Challenge -> Extract the lines of the listing starting at the one containing "The width and height of the screenshot is (628, 448)." and ending at the one containing "click(x=314, y=189)", both included, and reproduce them without any change.

Element and text location data:

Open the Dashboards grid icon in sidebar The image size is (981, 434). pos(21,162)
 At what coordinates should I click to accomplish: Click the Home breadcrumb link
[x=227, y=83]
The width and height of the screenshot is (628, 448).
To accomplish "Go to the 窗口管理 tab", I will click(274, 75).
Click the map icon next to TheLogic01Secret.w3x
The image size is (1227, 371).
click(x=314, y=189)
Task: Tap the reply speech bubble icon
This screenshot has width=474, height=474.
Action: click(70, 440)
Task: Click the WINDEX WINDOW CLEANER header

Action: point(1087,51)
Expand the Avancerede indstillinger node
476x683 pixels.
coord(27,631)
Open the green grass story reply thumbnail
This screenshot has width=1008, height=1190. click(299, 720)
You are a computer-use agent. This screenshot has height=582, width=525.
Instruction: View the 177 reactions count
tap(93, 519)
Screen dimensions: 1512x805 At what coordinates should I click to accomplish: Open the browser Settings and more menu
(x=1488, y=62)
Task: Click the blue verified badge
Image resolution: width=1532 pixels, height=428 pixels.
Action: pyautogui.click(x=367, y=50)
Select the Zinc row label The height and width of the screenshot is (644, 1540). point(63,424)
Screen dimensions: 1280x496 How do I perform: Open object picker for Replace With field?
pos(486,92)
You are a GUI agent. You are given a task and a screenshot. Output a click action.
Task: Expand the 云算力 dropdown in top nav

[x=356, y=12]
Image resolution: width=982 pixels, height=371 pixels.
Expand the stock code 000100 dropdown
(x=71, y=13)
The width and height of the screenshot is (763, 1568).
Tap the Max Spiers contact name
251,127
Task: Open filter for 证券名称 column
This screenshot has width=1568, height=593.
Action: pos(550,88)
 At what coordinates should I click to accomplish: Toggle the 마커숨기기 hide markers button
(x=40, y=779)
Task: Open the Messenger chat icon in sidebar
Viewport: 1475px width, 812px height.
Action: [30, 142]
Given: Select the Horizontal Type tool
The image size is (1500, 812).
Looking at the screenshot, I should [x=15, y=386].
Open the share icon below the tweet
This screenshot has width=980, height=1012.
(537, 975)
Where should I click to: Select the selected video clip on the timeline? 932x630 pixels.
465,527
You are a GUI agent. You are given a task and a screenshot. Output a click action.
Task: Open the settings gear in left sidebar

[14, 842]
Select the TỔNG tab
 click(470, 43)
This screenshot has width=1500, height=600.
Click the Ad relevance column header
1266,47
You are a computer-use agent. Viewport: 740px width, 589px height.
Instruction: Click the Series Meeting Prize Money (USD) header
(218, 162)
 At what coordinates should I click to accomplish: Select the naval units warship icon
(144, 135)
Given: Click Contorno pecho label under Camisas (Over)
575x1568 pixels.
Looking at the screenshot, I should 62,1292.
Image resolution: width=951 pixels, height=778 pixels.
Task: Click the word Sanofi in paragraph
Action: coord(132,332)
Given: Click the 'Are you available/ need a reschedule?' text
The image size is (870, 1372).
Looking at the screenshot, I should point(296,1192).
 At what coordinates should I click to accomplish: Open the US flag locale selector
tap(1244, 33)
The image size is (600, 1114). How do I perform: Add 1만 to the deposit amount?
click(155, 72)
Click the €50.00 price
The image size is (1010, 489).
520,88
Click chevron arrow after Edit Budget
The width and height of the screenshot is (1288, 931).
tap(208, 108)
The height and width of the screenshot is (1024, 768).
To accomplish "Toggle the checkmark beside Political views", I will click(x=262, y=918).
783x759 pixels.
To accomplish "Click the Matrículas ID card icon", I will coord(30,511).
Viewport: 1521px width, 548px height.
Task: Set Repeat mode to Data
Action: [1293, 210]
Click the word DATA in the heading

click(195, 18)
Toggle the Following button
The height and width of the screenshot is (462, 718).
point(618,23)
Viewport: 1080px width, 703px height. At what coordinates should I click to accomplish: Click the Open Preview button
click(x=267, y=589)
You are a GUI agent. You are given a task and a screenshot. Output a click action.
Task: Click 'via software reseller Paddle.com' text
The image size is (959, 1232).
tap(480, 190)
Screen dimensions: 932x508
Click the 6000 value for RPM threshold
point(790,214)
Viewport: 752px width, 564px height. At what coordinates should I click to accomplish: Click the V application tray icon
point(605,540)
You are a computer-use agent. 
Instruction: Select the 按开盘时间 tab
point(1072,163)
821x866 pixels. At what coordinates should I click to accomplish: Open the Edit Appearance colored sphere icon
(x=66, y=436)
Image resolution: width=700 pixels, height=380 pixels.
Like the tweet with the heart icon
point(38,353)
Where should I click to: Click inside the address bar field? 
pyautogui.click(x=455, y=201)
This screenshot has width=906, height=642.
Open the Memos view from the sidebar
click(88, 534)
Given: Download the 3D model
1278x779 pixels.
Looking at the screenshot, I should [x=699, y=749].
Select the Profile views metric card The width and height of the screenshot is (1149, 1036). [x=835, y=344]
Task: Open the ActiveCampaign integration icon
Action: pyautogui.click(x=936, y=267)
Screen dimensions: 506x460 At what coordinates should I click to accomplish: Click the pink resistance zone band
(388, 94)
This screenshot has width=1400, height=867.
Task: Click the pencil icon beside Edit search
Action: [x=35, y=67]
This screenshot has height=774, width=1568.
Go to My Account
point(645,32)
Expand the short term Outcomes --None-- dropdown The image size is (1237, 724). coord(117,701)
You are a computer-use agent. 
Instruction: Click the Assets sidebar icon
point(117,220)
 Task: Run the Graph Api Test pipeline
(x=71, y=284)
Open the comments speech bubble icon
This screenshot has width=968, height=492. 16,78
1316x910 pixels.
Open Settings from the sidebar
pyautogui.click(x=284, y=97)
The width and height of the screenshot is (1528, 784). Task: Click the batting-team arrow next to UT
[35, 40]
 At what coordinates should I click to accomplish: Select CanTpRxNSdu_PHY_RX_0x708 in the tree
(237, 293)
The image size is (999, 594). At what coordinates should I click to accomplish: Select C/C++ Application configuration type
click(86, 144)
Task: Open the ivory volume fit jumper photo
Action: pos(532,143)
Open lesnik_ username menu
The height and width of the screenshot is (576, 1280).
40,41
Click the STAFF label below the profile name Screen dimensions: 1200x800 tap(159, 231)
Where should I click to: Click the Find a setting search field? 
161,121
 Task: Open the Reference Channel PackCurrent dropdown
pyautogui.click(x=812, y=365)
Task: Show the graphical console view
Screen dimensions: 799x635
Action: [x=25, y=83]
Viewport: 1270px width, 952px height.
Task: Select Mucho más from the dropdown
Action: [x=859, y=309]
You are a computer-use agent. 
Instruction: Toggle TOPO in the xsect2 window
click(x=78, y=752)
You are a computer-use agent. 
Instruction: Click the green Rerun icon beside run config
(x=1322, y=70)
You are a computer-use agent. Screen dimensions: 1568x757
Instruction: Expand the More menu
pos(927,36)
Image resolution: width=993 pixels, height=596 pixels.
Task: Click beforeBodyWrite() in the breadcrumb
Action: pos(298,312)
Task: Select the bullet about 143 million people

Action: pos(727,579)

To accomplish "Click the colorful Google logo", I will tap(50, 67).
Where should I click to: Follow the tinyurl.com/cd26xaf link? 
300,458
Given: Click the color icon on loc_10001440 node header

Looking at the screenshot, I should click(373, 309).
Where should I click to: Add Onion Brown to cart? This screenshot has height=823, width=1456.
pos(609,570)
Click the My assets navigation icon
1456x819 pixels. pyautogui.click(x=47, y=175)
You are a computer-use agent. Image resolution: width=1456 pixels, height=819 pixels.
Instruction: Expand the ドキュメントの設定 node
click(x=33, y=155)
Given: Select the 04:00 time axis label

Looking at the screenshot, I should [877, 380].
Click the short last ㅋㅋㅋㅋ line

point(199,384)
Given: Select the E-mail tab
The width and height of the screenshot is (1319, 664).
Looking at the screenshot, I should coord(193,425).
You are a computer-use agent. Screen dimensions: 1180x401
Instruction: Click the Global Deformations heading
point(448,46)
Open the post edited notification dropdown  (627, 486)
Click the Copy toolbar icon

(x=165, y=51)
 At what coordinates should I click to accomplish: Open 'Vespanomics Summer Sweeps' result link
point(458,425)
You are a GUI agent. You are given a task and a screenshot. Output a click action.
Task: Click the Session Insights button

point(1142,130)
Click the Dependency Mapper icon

Task output ->
The width and height of the screenshot is (628, 448).
To accomplish "Go to the 窗口管理 tab", I will click(274, 75).
Click the map icon next to TheLogic01Secret.w3x
The image size is (1227, 371).
click(x=314, y=189)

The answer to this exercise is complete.